Law 8 is still applicable but there are two even more important trends for cloud developers to consider.

First, it is important to leverage the explosion of the API economy and the business-to-developer (B2D) ecosystem. Individual developers are deciding which tool sets to use which means they are finding the best products, rather than being stuck with a decision by a CIO, VP of Engineering or other higher up. These developers are picking the best products, integrating them and pulling them through their solution. This speeds innovation and helps best-of-breed products rise to the top.

Second, all applications need to be “mobile awesome.” They don’t need to be mobile first or native but they must consider mobile a critical interface as they build their apps.

 

M.R. Does BVP see any remaining “white spaces” in the cloud space? 

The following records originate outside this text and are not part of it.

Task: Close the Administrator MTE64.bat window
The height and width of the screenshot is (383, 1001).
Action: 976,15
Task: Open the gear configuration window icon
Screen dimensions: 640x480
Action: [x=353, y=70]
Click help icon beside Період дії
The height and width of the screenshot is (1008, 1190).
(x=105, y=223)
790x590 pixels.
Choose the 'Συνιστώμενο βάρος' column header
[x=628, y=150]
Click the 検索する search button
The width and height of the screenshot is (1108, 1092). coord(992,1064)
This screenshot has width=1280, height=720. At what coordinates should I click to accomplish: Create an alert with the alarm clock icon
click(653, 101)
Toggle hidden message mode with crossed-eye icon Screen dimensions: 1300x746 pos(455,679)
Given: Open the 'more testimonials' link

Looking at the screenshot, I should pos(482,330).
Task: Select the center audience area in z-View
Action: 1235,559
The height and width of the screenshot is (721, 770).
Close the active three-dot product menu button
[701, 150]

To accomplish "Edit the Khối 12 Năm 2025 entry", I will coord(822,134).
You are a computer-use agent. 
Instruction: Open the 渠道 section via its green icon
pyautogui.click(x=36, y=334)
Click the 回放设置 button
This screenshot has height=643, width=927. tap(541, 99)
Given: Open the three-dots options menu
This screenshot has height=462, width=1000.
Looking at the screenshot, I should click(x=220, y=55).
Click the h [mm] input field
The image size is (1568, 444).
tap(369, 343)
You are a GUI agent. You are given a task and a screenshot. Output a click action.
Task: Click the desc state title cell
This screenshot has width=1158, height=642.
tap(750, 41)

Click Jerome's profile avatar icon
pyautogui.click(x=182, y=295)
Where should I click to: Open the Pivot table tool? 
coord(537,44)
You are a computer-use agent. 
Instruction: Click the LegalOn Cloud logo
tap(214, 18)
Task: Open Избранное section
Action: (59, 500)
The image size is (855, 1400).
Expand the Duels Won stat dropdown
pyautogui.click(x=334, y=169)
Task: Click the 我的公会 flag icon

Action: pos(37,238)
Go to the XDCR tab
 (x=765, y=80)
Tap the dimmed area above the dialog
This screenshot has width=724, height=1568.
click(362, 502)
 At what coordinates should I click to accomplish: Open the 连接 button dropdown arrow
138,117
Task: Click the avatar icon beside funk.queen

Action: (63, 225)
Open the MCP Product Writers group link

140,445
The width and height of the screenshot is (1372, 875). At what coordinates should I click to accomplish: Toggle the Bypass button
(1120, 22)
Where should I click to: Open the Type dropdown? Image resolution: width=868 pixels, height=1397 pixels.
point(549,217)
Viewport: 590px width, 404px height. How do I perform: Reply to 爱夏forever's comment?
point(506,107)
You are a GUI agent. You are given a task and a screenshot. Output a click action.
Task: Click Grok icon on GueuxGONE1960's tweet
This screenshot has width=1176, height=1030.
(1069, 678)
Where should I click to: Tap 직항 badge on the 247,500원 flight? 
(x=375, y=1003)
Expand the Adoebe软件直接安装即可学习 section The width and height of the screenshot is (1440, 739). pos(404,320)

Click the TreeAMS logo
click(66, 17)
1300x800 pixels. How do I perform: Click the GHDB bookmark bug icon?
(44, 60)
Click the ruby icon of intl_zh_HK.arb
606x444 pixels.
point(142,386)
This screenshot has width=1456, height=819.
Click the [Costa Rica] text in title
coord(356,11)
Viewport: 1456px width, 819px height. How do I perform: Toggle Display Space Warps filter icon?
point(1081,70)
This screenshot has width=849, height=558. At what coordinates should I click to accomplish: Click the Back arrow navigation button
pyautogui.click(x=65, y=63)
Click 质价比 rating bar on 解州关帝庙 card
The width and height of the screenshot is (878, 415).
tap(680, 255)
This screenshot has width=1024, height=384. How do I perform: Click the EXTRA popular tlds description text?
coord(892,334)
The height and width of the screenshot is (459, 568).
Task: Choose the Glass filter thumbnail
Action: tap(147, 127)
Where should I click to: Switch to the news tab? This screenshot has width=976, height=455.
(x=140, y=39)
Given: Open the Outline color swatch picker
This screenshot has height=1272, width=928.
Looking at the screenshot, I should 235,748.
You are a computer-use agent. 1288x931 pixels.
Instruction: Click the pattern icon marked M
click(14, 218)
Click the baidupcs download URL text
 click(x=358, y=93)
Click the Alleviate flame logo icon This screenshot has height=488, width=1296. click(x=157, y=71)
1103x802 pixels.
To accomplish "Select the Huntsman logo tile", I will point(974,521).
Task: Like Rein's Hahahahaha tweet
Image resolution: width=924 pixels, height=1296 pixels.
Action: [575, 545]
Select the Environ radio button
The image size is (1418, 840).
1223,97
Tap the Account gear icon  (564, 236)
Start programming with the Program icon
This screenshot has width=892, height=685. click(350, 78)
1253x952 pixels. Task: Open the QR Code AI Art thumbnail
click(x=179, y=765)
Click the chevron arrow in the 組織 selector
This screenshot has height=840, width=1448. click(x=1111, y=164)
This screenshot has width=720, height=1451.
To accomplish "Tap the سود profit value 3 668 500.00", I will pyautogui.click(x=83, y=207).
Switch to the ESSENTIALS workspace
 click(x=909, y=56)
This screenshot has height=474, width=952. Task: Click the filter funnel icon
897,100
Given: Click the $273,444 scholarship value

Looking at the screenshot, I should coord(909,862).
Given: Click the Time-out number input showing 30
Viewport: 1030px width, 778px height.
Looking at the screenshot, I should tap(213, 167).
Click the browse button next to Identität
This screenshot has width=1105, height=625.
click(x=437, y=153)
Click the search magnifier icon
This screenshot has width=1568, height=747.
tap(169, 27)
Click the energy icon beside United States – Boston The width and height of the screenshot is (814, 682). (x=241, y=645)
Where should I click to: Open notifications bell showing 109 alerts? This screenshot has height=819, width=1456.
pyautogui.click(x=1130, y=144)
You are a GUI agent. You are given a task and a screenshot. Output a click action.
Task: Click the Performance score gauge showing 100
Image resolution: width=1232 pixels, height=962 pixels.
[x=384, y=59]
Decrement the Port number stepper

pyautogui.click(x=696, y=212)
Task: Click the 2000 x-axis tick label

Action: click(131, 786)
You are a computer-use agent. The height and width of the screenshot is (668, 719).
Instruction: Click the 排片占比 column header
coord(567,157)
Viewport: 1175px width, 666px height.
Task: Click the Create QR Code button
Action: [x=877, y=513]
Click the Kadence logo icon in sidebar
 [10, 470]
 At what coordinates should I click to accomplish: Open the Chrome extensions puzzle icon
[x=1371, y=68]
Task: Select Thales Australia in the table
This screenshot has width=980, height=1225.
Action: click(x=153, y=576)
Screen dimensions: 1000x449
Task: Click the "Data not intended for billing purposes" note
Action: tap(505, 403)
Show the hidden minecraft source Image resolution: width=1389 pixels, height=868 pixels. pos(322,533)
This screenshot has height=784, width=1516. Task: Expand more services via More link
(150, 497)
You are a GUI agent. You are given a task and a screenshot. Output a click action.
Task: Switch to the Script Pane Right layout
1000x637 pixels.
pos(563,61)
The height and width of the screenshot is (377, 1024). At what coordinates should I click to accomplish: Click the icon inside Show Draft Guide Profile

Byron: We continually conduct a “road mapping” process to identify upcoming market segments for development. We now have ten active road maps in the cloud with several sub-segments currently of high interest. Some of these we’ve shared publicly, including the “API Revolution” and the expanding API layer we discussed earlier.

We are also watching “screenless software,” a fairly recent trend in which the application interface disappears and the backend is powered by the cloud. Alexa, Siri, and Google Home are great examples of this, leveraging messaging and voice commands. Finally, we are looking at “human assisted AI” products that leverage technology to make humans better at what they do.

We also continue to see the emergence of vertical SaaS, and best-of-breed vendors challenging the larger suite platform providers.  It used to be that software suite vendors succeeded by locking out other vendors’ products by saying they didn’t work with the suite. Now best-of-breed vendors are dominating categories in the new world, using the Internet as their middleware. They speak together smoothly across different layers of the stack and allow “faster, cheaper, better” products to be built with state of the art components – most with dozens of integrated services that are live and operational at all times.

At Bessmer, we’re proud of the role we’ve played in the development of the ecosystem as the largest investor in cloud computing. We’ve made more than 110 investments, held conferences for CEOs, published annual “State of the Cloud” reports, created the BVP Cloud Index for public companies and participated in 13 cloud IPOs to date. It has been exciting to be an early leader in this space and we hope to continue to play that role going forward.

 

M.R. Rangaswami is the co-founder of Sand Hill Group and publisher of SandHill.com.